Stored data entries
────────────────

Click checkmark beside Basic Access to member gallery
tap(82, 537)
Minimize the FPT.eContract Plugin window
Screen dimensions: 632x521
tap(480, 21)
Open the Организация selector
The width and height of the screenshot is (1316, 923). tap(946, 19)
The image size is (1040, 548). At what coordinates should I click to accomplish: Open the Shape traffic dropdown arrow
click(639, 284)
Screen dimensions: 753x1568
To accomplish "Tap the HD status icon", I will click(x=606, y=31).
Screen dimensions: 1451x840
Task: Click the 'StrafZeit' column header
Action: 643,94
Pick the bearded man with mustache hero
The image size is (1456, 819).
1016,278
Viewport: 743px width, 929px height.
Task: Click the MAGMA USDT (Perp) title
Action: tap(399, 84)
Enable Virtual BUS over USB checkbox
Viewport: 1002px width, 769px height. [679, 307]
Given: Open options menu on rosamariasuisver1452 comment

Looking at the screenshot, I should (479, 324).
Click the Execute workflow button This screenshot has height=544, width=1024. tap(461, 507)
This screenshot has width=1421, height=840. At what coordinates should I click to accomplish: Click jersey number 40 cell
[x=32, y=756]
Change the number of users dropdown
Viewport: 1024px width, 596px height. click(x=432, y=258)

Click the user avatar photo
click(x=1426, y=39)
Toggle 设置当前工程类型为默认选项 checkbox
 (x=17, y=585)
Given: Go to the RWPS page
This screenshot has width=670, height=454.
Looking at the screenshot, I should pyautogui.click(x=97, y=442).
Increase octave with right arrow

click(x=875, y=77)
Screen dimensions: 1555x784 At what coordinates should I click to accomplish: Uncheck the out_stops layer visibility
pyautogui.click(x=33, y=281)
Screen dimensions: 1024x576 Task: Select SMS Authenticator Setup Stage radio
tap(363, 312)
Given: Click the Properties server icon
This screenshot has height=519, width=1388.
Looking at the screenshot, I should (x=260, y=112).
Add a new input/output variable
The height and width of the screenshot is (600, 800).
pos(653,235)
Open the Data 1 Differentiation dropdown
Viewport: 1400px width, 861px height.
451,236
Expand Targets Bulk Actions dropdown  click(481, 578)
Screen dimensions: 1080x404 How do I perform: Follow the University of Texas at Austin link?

────────────────

| Description of the task |
Every entry must be set down exactly, with nothing left out.

| Answer to this task |
Click checkmark beside Basic Access to member gallery
tap(82, 537)
Minimize the FPT.eContract Plugin window
Screen dimensions: 632x521
tap(480, 21)
Open the Организация selector
The width and height of the screenshot is (1316, 923). tap(946, 19)
The image size is (1040, 548). At what coordinates should I click to accomplish: Open the Shape traffic dropdown arrow
click(639, 284)
Screen dimensions: 753x1568
To accomplish "Tap the HD status icon", I will click(x=606, y=31).
Screen dimensions: 1451x840
Task: Click the 'StrafZeit' column header
Action: 643,94
Pick the bearded man with mustache hero
The image size is (1456, 819).
1016,278
Viewport: 743px width, 929px height.
Task: Click the MAGMA USDT (Perp) title
Action: tap(399, 84)
Enable Virtual BUS over USB checkbox
Viewport: 1002px width, 769px height. [679, 307]
Given: Open options menu on rosamariasuisver1452 comment

Looking at the screenshot, I should (479, 324).
Click the Execute workflow button This screenshot has height=544, width=1024. tap(461, 507)
This screenshot has width=1421, height=840. At what coordinates should I click to accomplish: Click jersey number 40 cell
[x=32, y=756]
Change the number of users dropdown
Viewport: 1024px width, 596px height. click(x=432, y=258)

Click the user avatar photo
click(x=1426, y=39)
Toggle 设置当前工程类型为默认选项 checkbox
 (x=17, y=585)
Given: Go to the RWPS page
This screenshot has width=670, height=454.
Looking at the screenshot, I should pyautogui.click(x=97, y=442).
Increase octave with right arrow

click(x=875, y=77)
Screen dimensions: 1555x784 At what coordinates should I click to accomplish: Uncheck the out_stops layer visibility
pyautogui.click(x=33, y=281)
Screen dimensions: 1024x576 Task: Select SMS Authenticator Setup Stage radio
tap(363, 312)
Given: Click the Properties server icon
This screenshot has height=519, width=1388.
Looking at the screenshot, I should (x=260, y=112).
Add a new input/output variable
The height and width of the screenshot is (600, 800).
pos(653,235)
Open the Data 1 Differentiation dropdown
Viewport: 1400px width, 861px height.
451,236
Expand Targets Bulk Actions dropdown  click(481, 578)
Screen dimensions: 1080x404 How do I perform: Follow the University of Texas at Austin link?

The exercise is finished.